Now, I was under the impression that if I passed in a nil into this method, for some reason some_argument will still have the default value(‘’) as opposed to the nil value passed in but default arguments come into play when no value is passed in for the method arguments. But I was passing in nil which is an instance of NilClass and therefore some_argument gets assigned the nil value and an exception is raised.

Convert Array to Hash mystery

It is always easy to find solutions on Google but the real fun is in finding out how a bit of code works. It just helps you understand much more about the language and how it behaves. Converting an array to hash is easy. Just use this piece of code that I found on google:

  some_array = [1,2,3]
  some_hash = Hash[*(some_array.collect{|v| [v,v]}.flatten)] # yields {1=>1, 2=>2, 3=>3}

Few people have asked the question behind this conversion and I just decided to break it apart and tackle it bit by bit. Our objective, again, is to convert an array to a hash. Hash’s ruby documenation tells us that a new Hash object can be created by using even number of arguments. Something similar to the following code:

  some_hash = Hash[1,1,2,2,3,3] # This creates a hash object similar to this {1=>1, 2=>2, 3=>3}

All we need to do now is convert our some_array (defined in the first code snippet) and convert it into [1,1,2,2,3,3].

It’s simple really. We take the some_array and convert it into an array’s or array like this:

  some_array = [1,2,3]
  some_array.collect{|v| [v, v]} # will yield [[1,1], [2,2], [3,3]]

Now to convert it into [1,1,2,2,3,3] we just need to flatten this array of arrays like this:

  some_array = [1,2,3]
  some_array.collect{|v| [v, v]}.flatten # will yield [1,1,2,2,3,3]

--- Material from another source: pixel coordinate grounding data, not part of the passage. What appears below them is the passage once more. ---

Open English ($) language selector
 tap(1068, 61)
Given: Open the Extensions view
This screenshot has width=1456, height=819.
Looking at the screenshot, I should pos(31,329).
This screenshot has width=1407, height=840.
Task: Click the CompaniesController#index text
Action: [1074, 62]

Now, all we need to do is use the splat (*) unary operator. The splat operator expands the supplied array into individual arguments which is what we need to convert array into a hash. You could also achieve the same with the following snippet:

  some_array = [1,2,3]
  some_hash = Hash[*(some_array+some_array).sort] # yields {1=>1, 2=>2, 3=>3}

I hope you can work that out yourself. I hope this little discussion helped you.

Paperclip and rescue

Reading Open Source Code is probably the best way of learning new ways. Paperclip is an amazing file upload tool by brilliant guys at Thoughtbot. And yesterday, while going through their code I realised that rescue can be used as a statement modifier. For example, consider this block of code below:

  type = (self.path.match(/\.(\w+)$/)[1] rescue "octet-stream").downcase

What do you think happens here? Its quite simple really. If the first statement (the match bit) raises and exception the second statement is executed instead.

Another way to write this would be:

  begin
    type = (self.path.match(/\.(\w+)$/)[1]).downcase
  rescue
    "octet-stream"
  end

Install pg and mysql gems

This is not entirely realted to ruby but if you ever program with ruby you will find yourself using pg and mysql gems and the issue is how exactly do I install them. This mini-post (rather tumble) is just to make a note of this. Run the following in Teerminal.

PostgreSql

  export PATH=/usr/local/pgsql/bin:${PATH}
  gem install pg

MySql

  export PATH=/usr/local/mysql/bin:${PATH}
  gem install mysql

Also, please note that you should have postgres and mysql installed on your machine.